╭─ Exercise material

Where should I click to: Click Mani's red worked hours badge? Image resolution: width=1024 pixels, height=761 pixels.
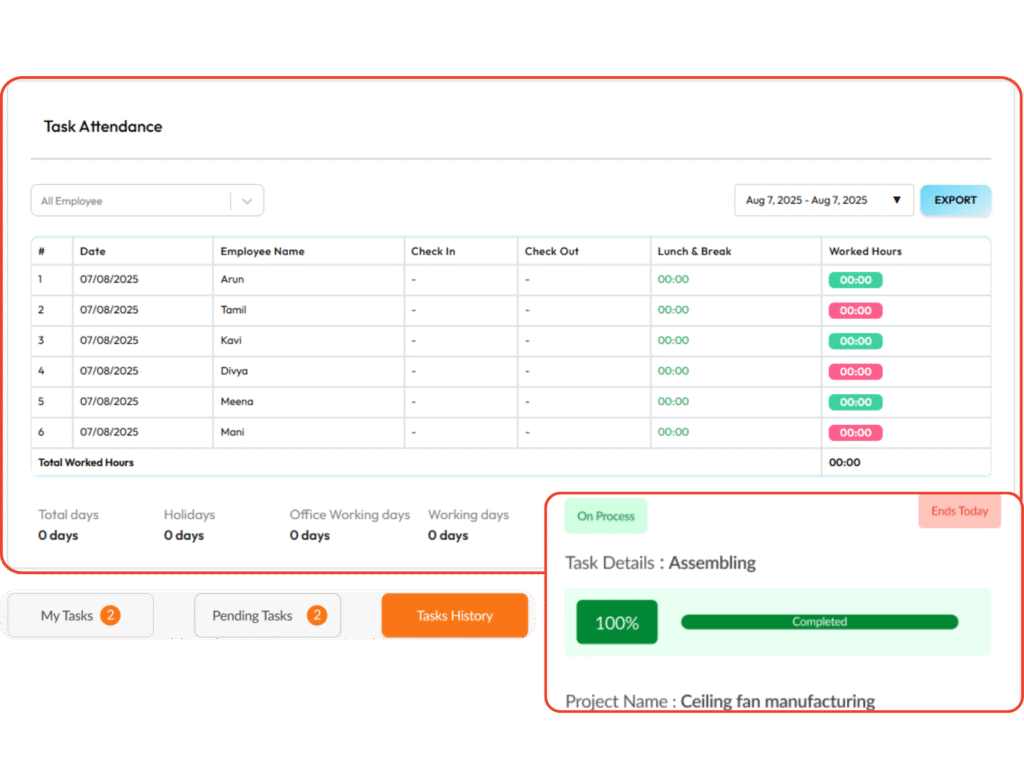coord(855,433)
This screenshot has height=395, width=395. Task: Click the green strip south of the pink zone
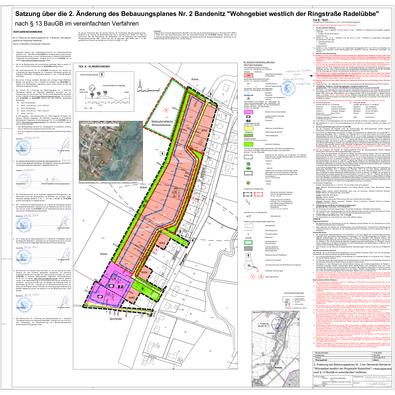(146, 289)

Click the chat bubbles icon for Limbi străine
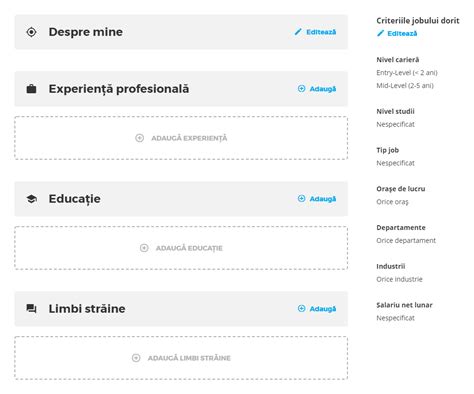pos(31,309)
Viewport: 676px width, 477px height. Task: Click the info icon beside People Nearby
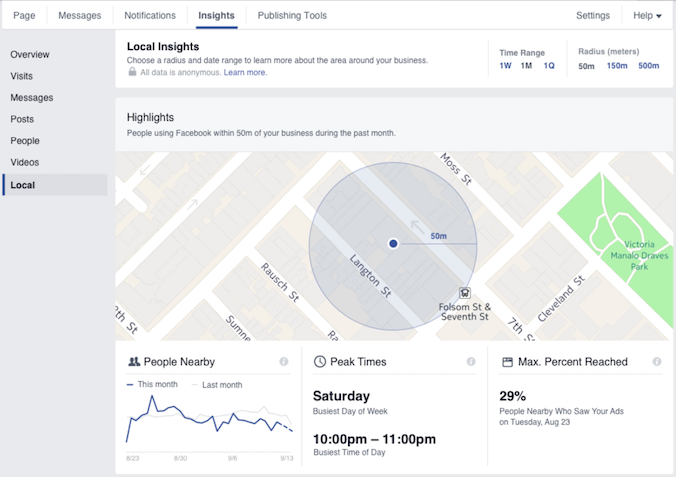click(x=284, y=362)
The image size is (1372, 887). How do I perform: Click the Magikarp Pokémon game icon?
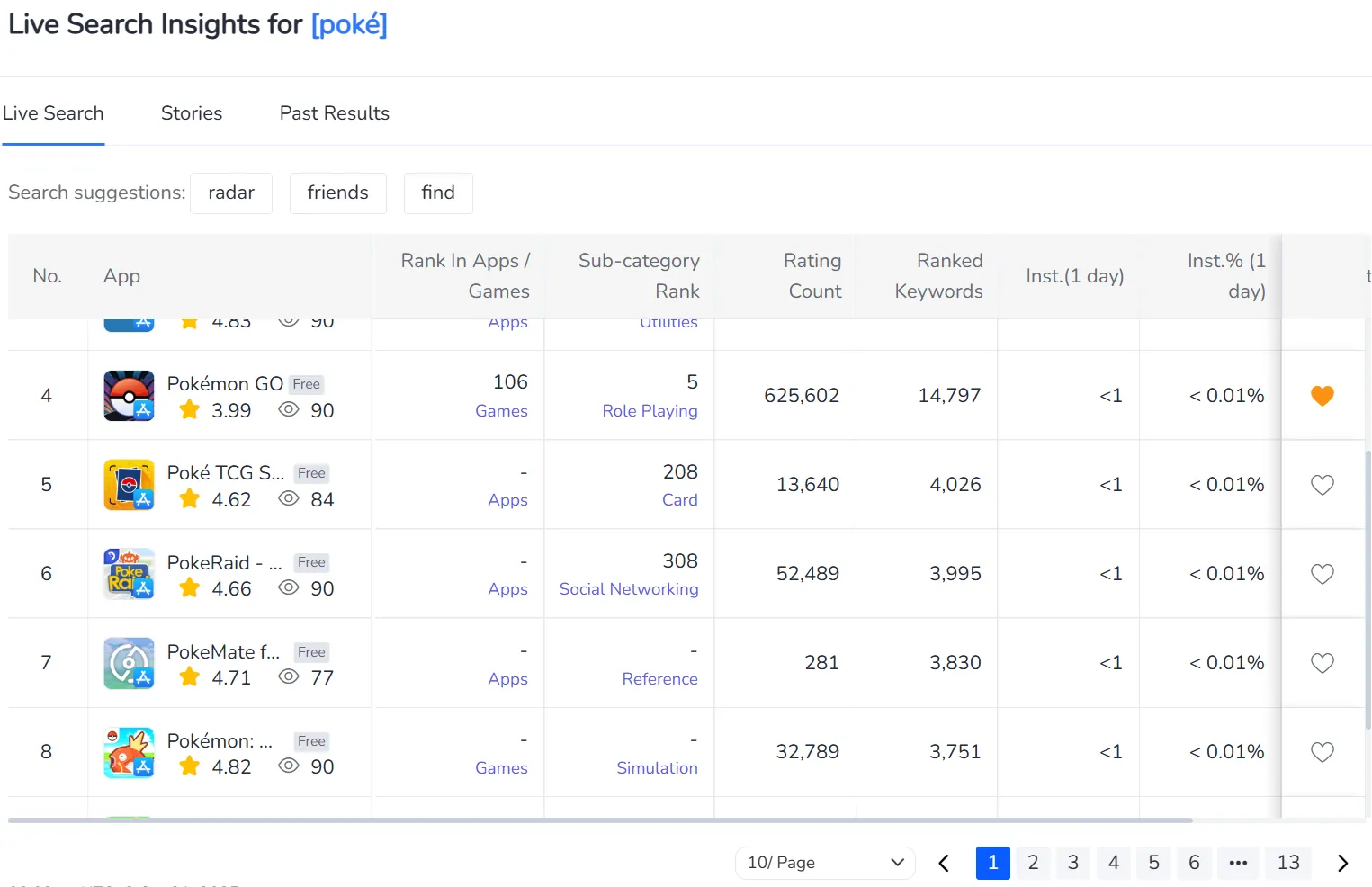(129, 752)
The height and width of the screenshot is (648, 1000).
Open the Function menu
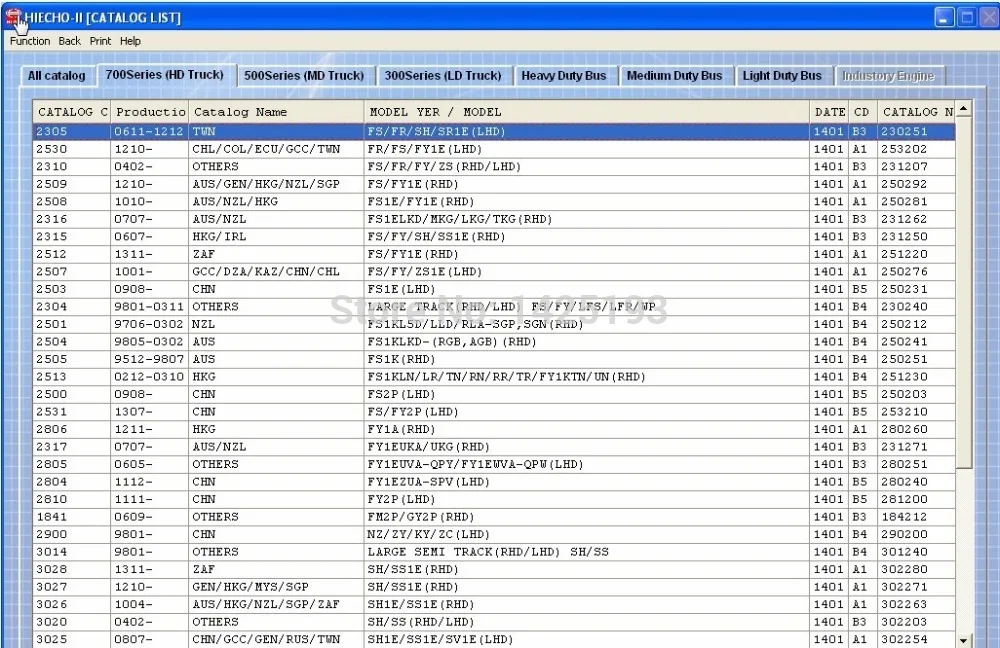29,41
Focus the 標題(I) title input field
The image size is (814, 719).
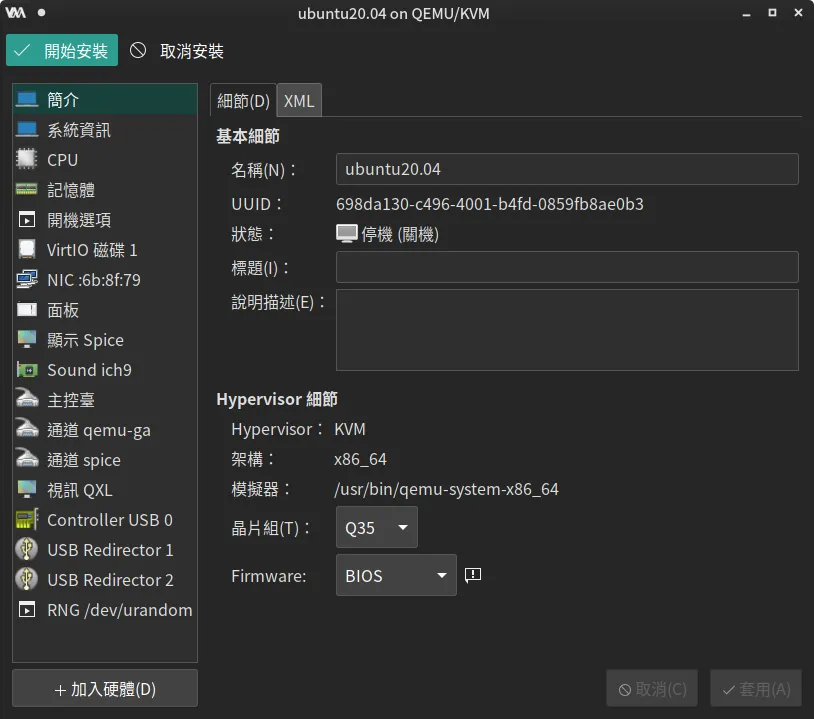[x=566, y=267]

╰─

Work item: Your copy should hold the lines from the one with "Viewport: 676px width, 477px" up to and including the one with "Focus the 標題(I) title input field", exactly as in the data above, and no pictures.

Reply:
Viewport: 676px width, 477px height. Task: Click the info icon beside People Nearby
click(x=284, y=362)
The image size is (1372, 887). How do I perform: Click the Magikarp Pokémon game icon?
(129, 752)
The height and width of the screenshot is (648, 1000).
Open the Function menu
29,41
Focus the 標題(I) title input field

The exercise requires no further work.